◆ **Exercise description**
Go through the data and copy every line exactly, but not the images.

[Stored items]
++++++++

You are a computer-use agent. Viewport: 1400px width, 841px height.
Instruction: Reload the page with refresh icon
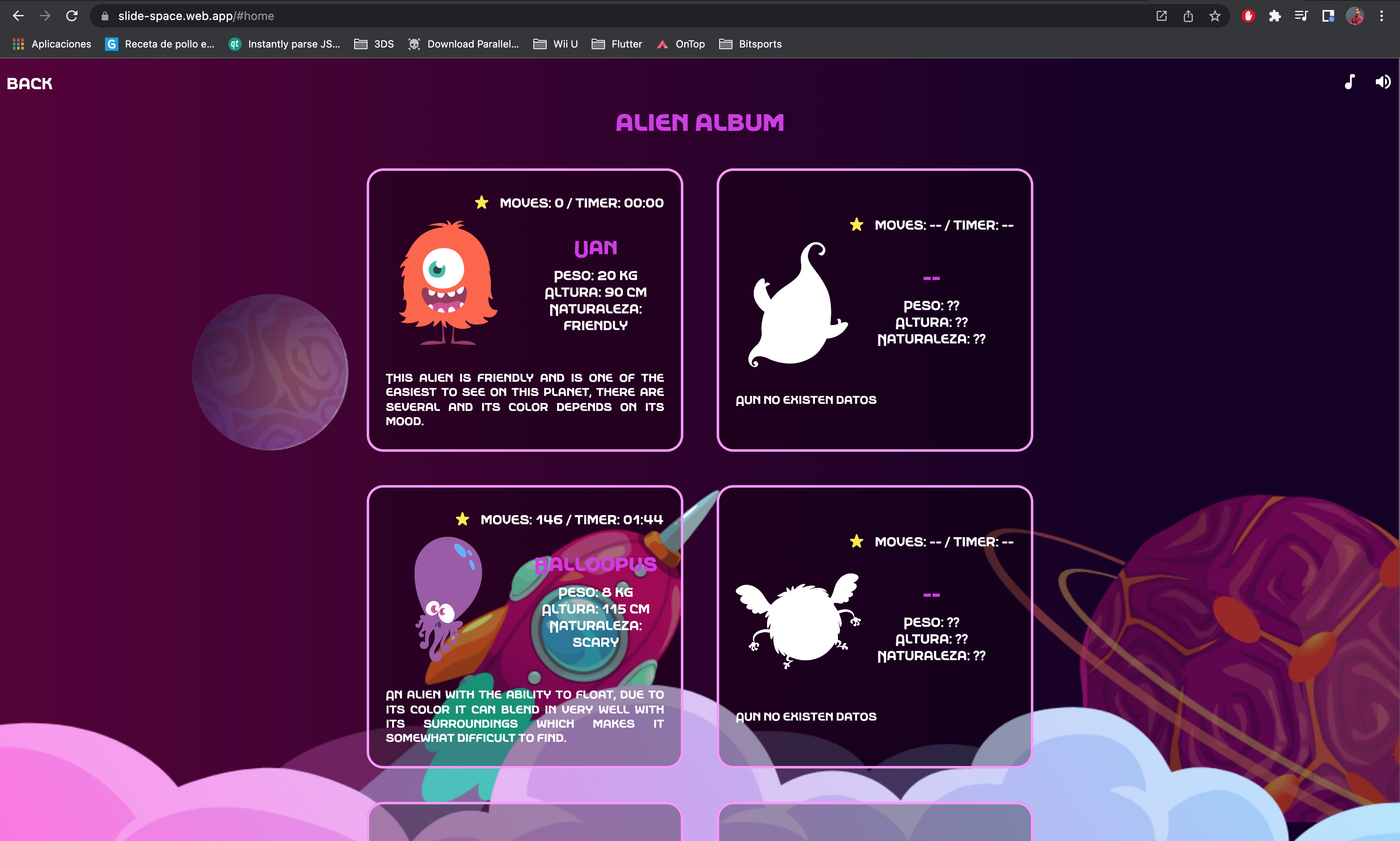71,16
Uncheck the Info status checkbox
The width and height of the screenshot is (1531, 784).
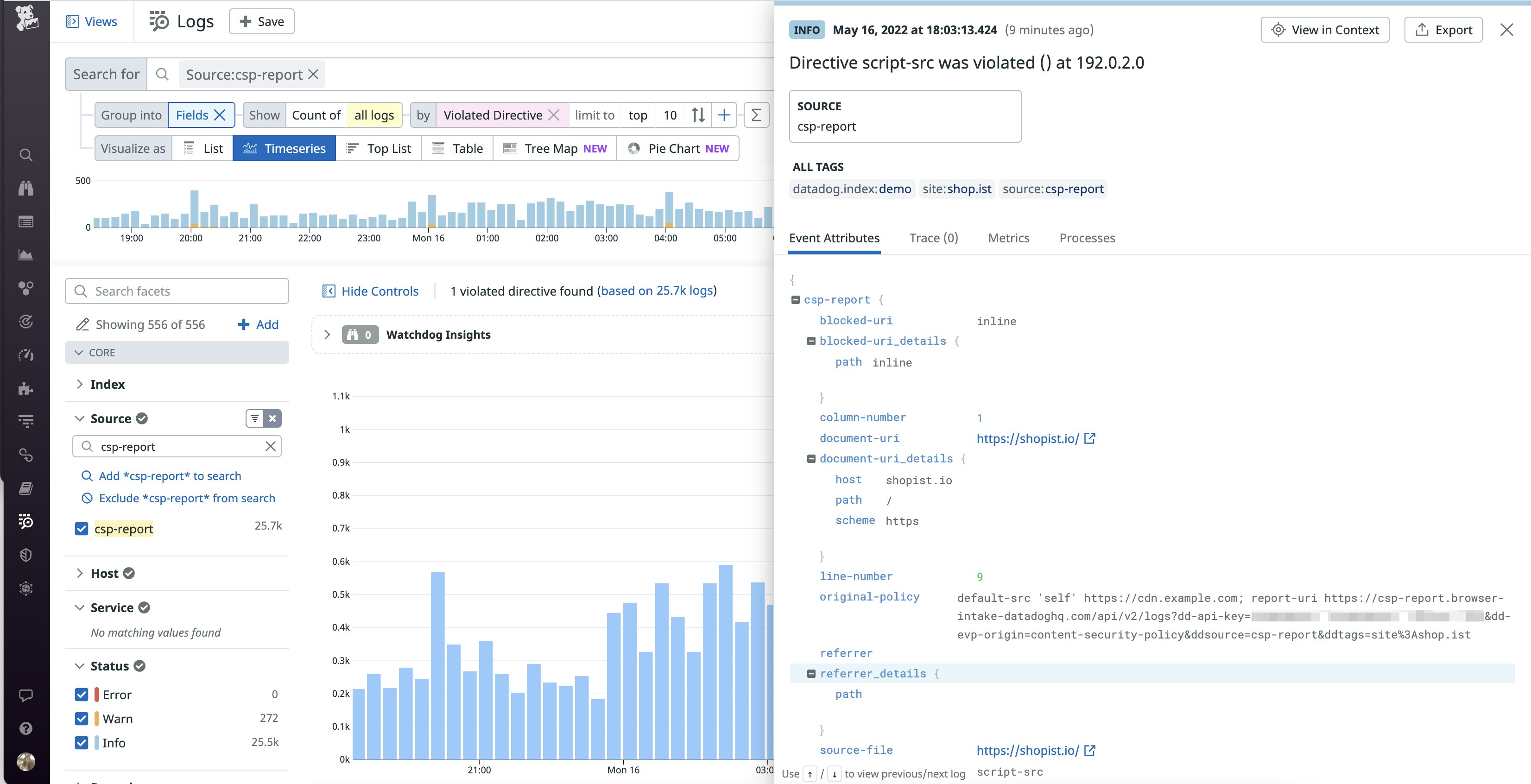click(x=82, y=743)
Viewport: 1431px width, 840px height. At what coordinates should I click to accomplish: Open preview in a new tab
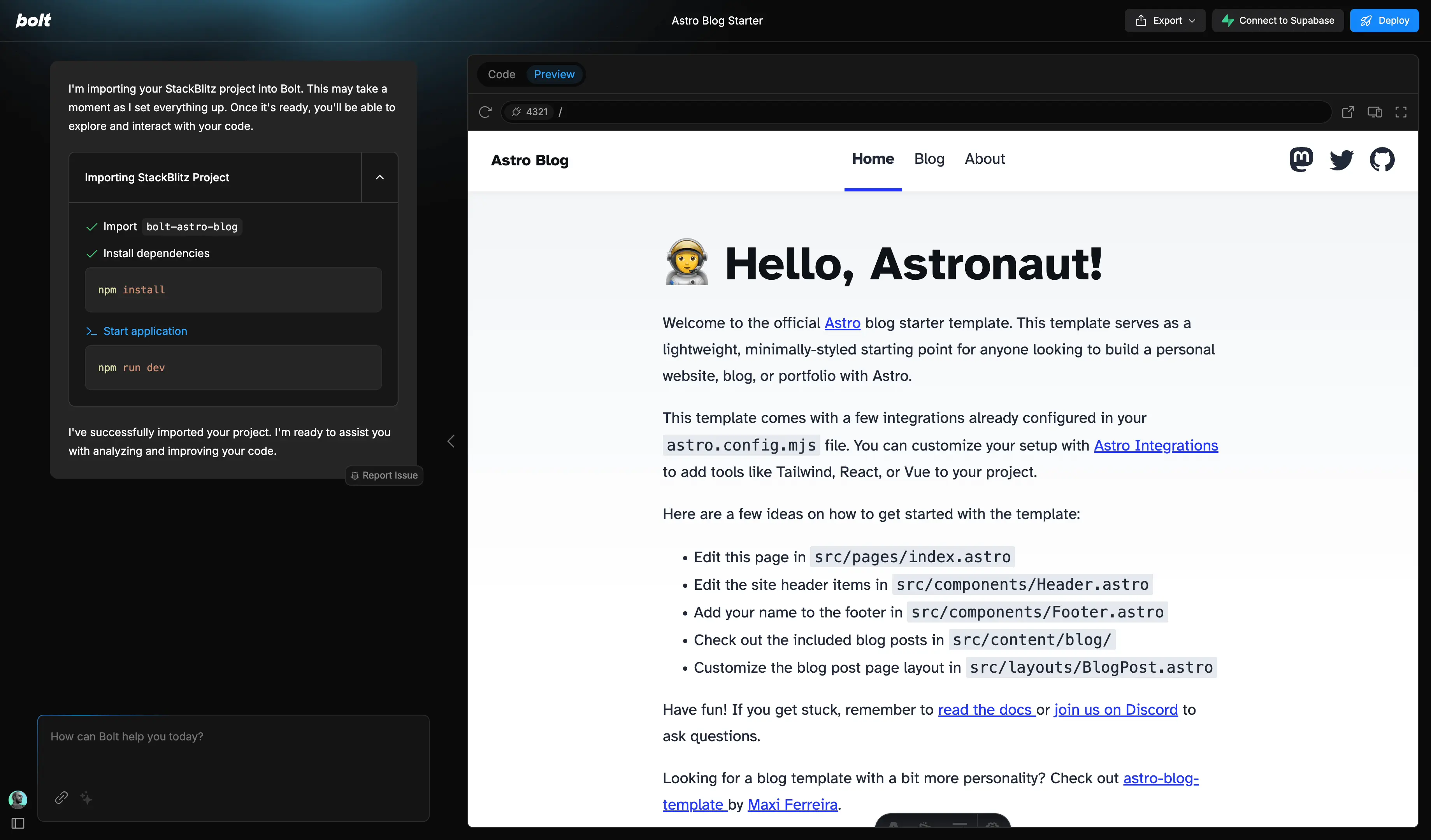(x=1348, y=112)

++++++++

◆ **Solution to the problem**
You are a computer-use agent. Viewport: 1400px width, 841px height.
Instruction: Reload the page with refresh icon
71,16
Uncheck the Info status checkbox
The width and height of the screenshot is (1531, 784).
click(x=82, y=743)
Viewport: 1431px width, 840px height. At what coordinates should I click to accomplish: Open preview in a new tab
(x=1348, y=112)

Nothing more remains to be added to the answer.